Recommended approach for most teams
For a typical team wanting reliability and ease of use, a practical setup is:
-
Install moon globally on each machine:
- macOS:
brew install moonorcurl -fsSL https://moonrepo.dev/install.sh | bash - Linux:
curl -fsSL https://moonrepo.dev/install.sh | bash - Windows:
scoop install moonorwinget install moonrepo.moon
- macOS:
-
Pin the moon version in the repository:
-
Add a
moon.yml(or your chosen config file) at the repo root with a strict version or version constraint, for example:versionConstraint: "1.25.0" -
Commit this file.
-
-
Use
moonvia package scripts or documented commands:-
In your
README.md, document commands like:moon run :build moon run :test -
CI should also use
moonfrom the pinned configuration; if your CI uses a fresh install, make sure it respects the version defined inmoon.ymlor uses your version-manager config.
-
This balances convenience (simple moon command) with stability (version pinned in repo), and works consistently across macOS, Linux, and Windows.
Verifying the pinned version
Once you’ve pinned the version, confirm that everyone is using the same one:
moon --version
Compare the output with the version defined in:
moon.yml(or equivalent).tool-versions/.mise.toml(if you’re using a tool version manager)- Your custom setup script (if you took the script approach)
If they differ:
- Make sure your global moon binary is picking up the repo configuration (some older installs might not).

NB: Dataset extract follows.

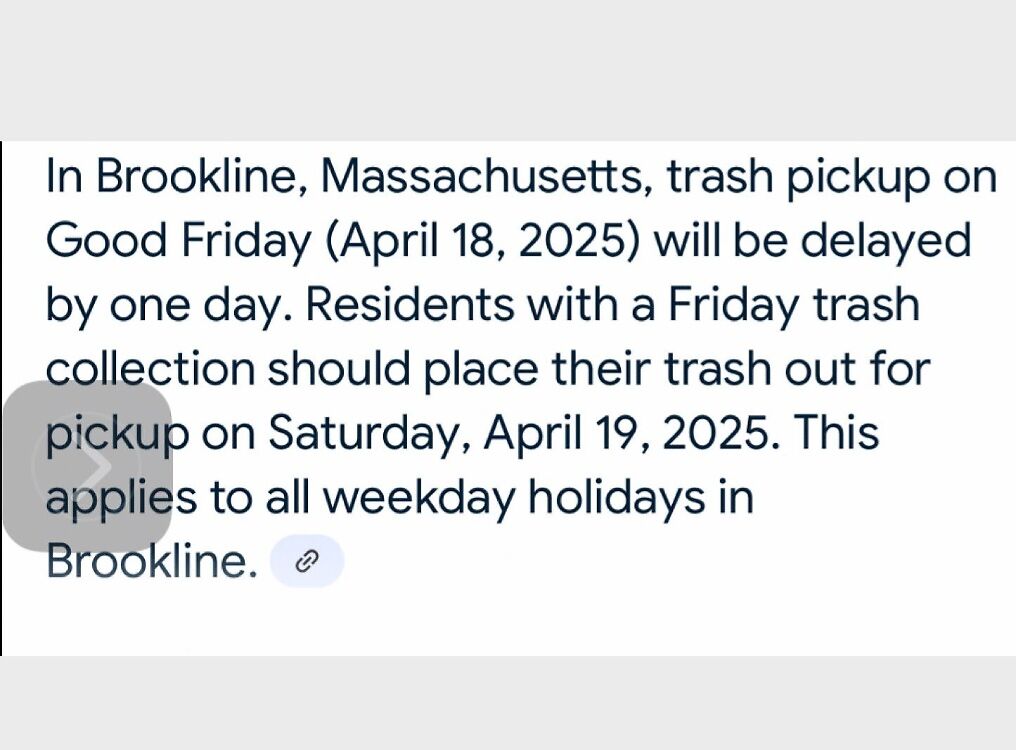1016x750 pixels.
Task: Select the phrase "Good Friday"
Action: 178,241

- Confirm that your version manager or shim is correctly configured and on
PATHbefore other moon binaries. - Restart your shell/terminal to apply any
PATHchanges.
Summary
For the slug how-do-i-install-moonrepo-on-macos-linux-windows-and-pin-the-version-for-the-rep, the key steps are:
- On macOS, install moonrepo via Homebrew or the official install script.

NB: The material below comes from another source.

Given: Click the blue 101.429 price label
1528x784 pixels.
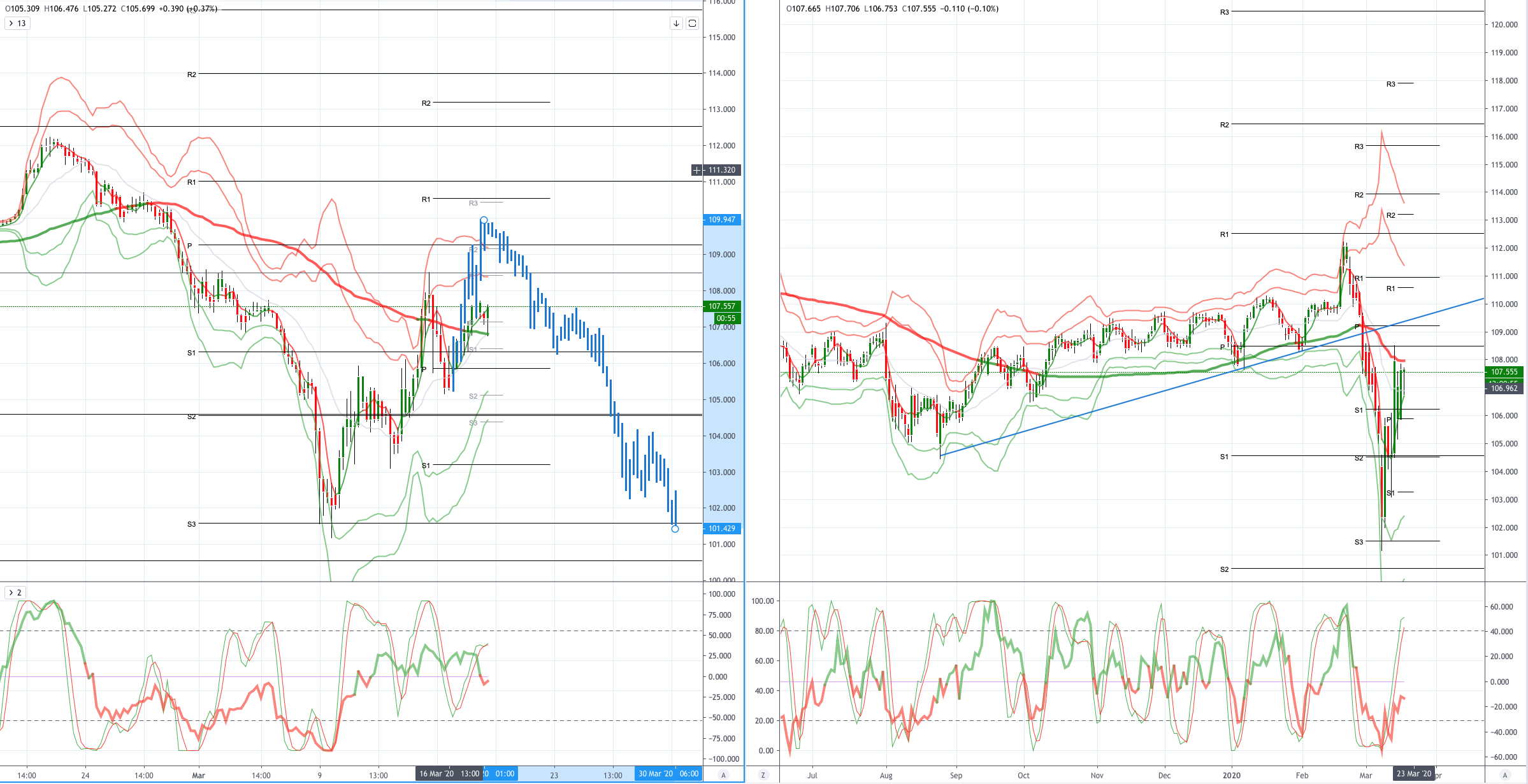Looking at the screenshot, I should [x=722, y=529].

- On Linux, install via the official
curlscript or a manual binary. - On Windows, install via Scoop, Winget, or a manually downloaded
moon.exe. - Pin the moon version at the repository level using:
- A
moon.yml(or similar) with aversionConstraintor exact version, and/or - A tool version manager (
mise,asdf), and/or - A repo script that downloads a fixed version.
- A
With this setup, your team and CI will all run the same moonrepo version, ensuring consistent behavior across macOS, Linux, and Windows.